Panel 2: Defining Fiscal Stimulus Duties

Full event: A Fed for Next Time: Ideas for a Crisis‐​Ready Central Bank

In just a dozen years, the Federal Reserve has faced two severe crises. And twice it has responded by leaning heavily on emergency lending powers it seldom used before by improvising temporary lending programs and taking part in fiscal policy.

In the meantime, the Fed’s nonemergency lending facilities have hardly changed, and may well prove insufficient when the Fed faces its next crisis.

The implication of this is both obvious and ominous: while we still count on the Fed to deal with crises, we no longer know how it will deal with them.
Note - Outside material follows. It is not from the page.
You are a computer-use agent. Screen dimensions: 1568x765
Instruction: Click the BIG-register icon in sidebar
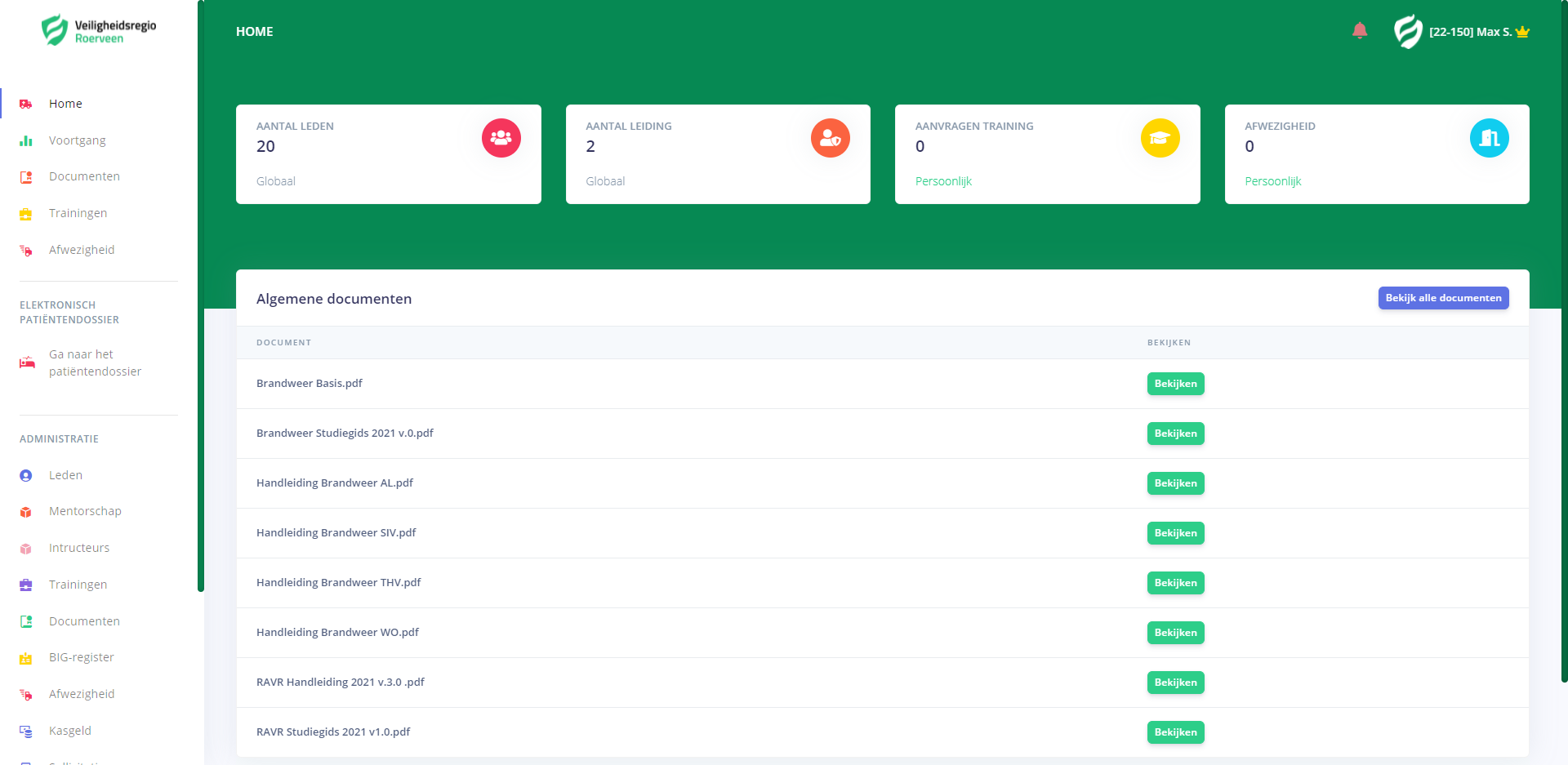tap(26, 658)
Instead of being predictable, the Fed’s crisis‐​prevention methods have become unpredictable–and controversial–adding to, instead of allaying, economic scrutiny.

Can we do better? Can we improve the Fed’s systematic response to crises, making that response both more effective and more predictable? Can we thereby limit the Fed’s entanglement in politics? What can the Fed do to promote these ends? What might Congress do?

For some expert answers, please join us for a joint Cato Institute–Mercatus Center at George Mason University virtual conference series, A Fed for Next Time: Ideas for a Crisis‐​Ready Central Bank, hosted by George Selgin and David Beckworth.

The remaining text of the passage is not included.